◆ Activity
Print the lines of the entries below from the one with "This screenshot has width=665, height=428." through the final line, exactly as they appear. The pictures are not part of the copy.

*** Excerpted records Section Begins ***

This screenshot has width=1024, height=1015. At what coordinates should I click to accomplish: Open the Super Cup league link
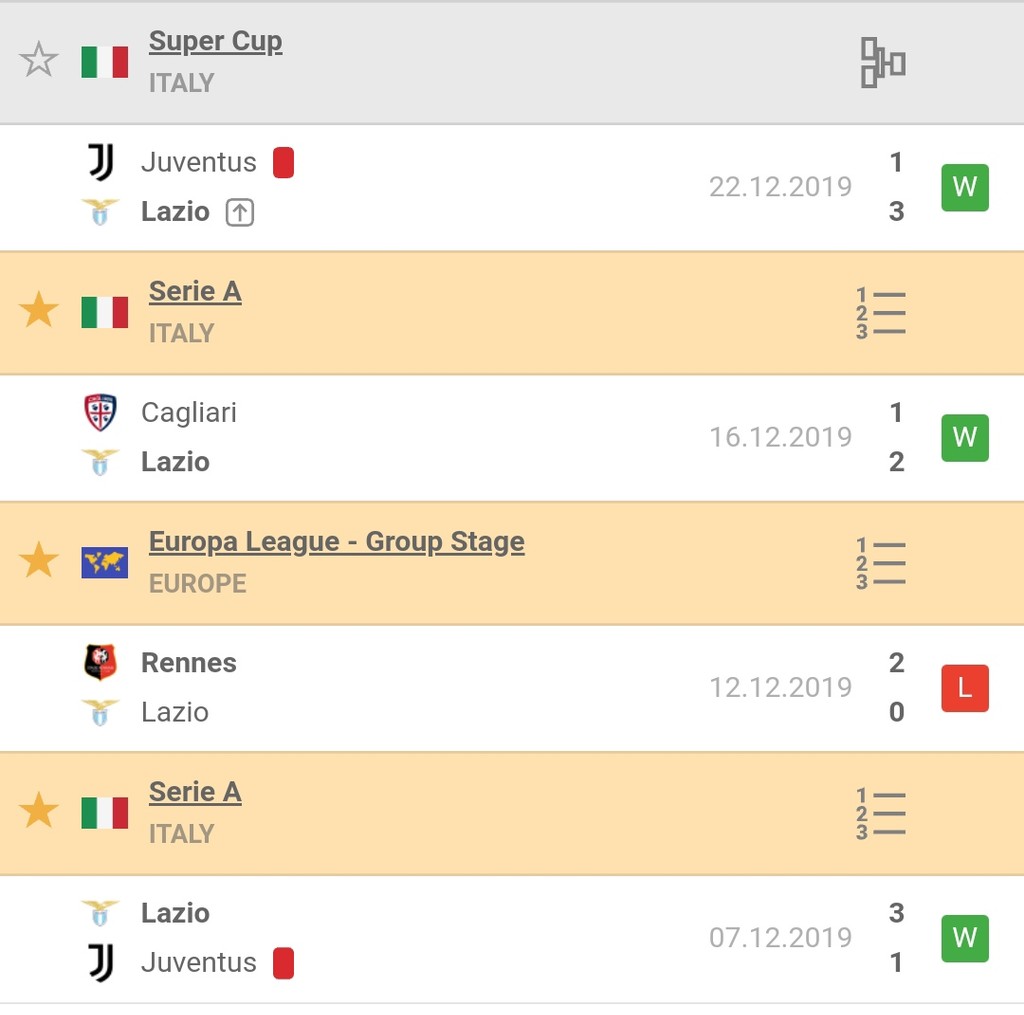point(215,42)
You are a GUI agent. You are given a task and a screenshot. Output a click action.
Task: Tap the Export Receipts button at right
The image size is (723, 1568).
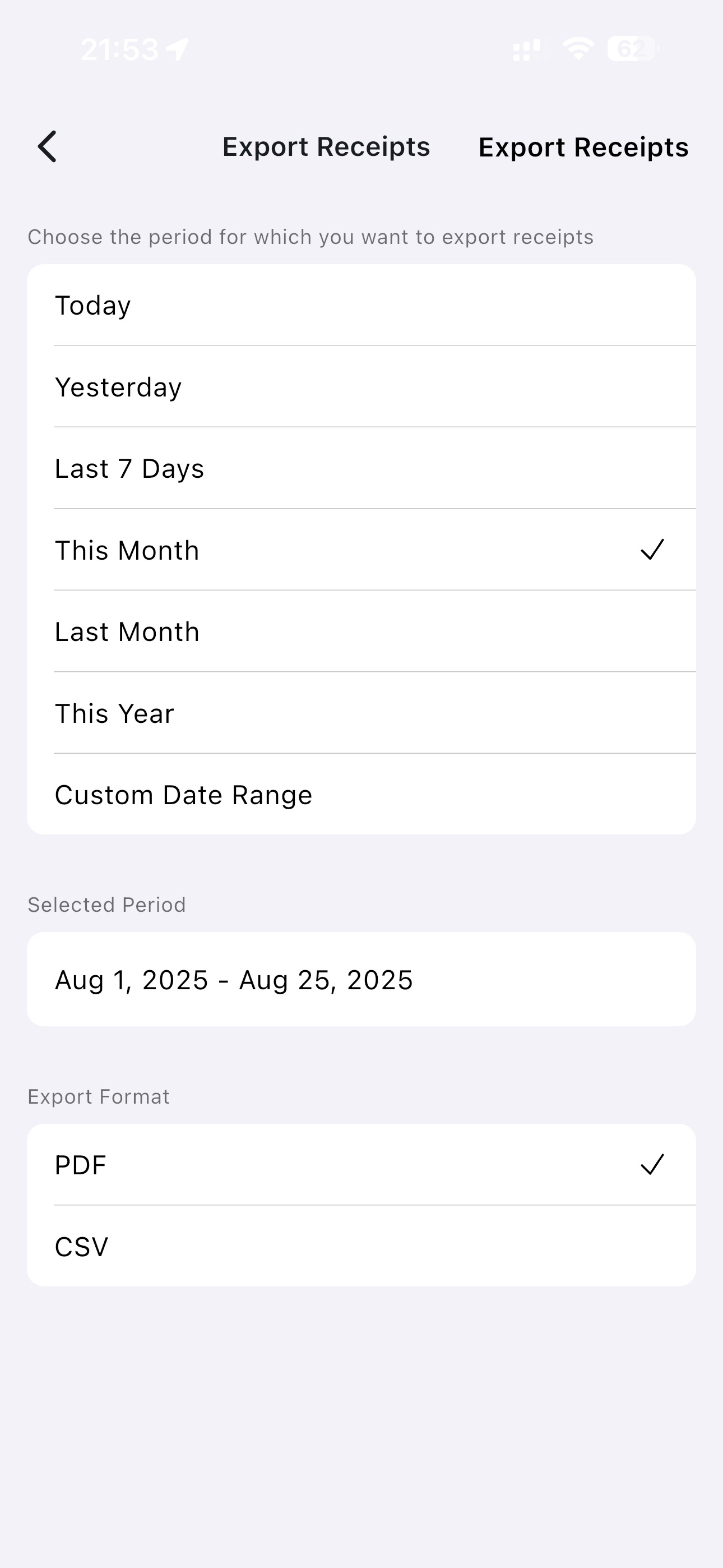583,147
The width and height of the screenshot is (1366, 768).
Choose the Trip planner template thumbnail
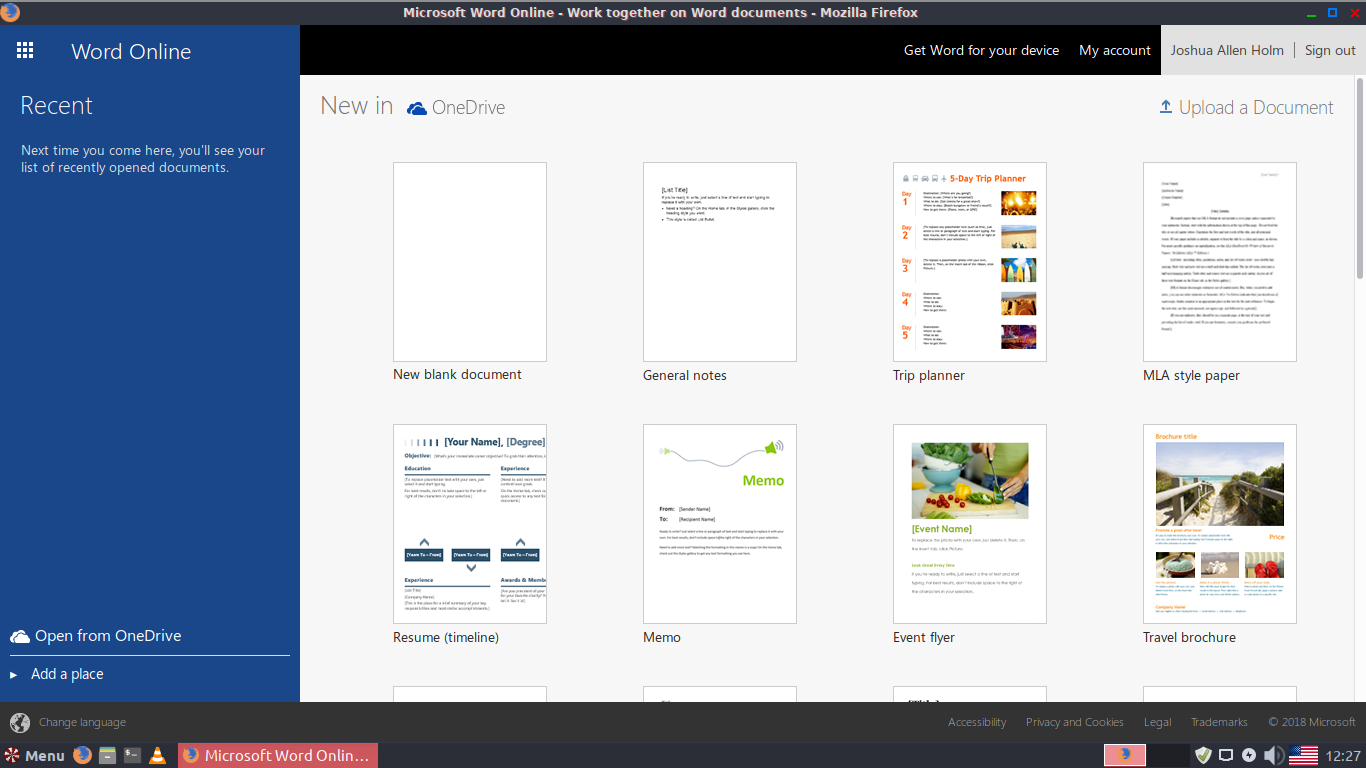pyautogui.click(x=970, y=262)

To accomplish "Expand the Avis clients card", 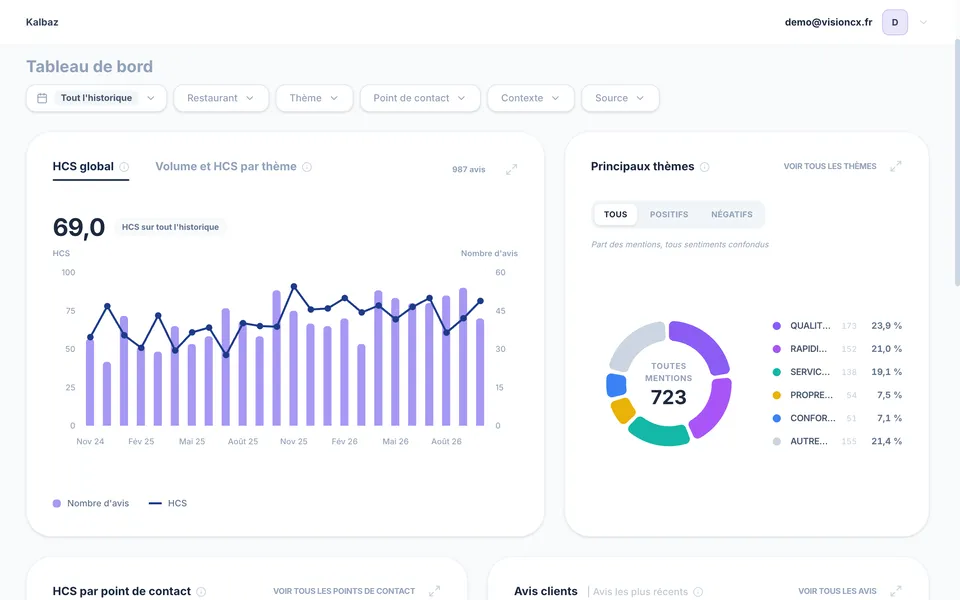I will (x=896, y=591).
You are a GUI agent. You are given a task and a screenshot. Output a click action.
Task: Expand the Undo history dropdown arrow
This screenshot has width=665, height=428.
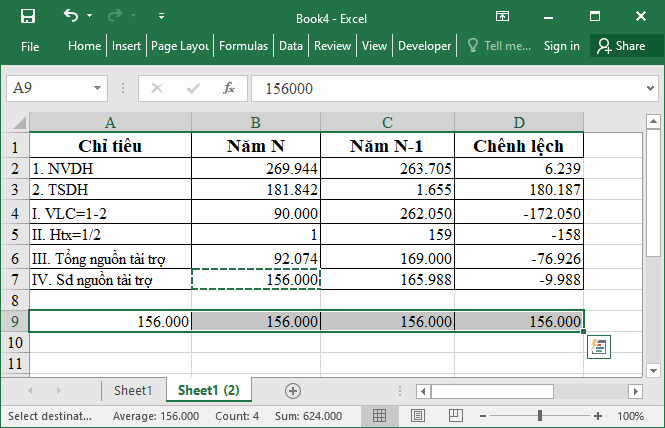click(x=90, y=17)
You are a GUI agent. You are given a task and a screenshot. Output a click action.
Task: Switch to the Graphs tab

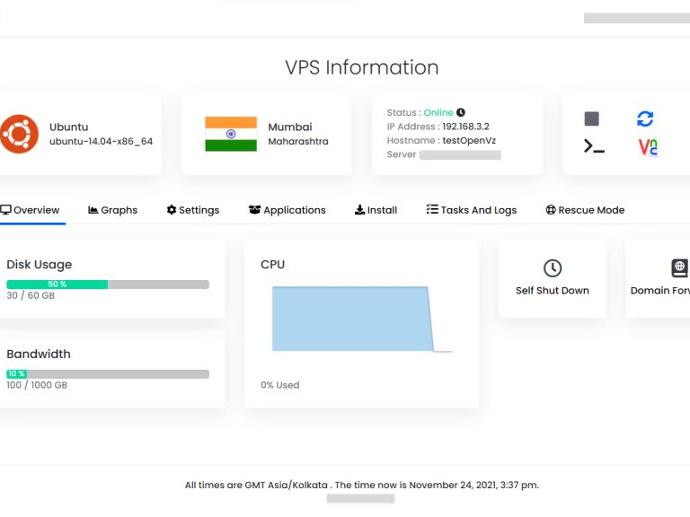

*** Excerpted records Section Ends ***

◆ Answer section
This screenshot has width=665, height=428.
click(x=90, y=17)
You are a GUI agent. You are given a task and a screenshot. Output a click action.
Task: Switch to the Graphs tab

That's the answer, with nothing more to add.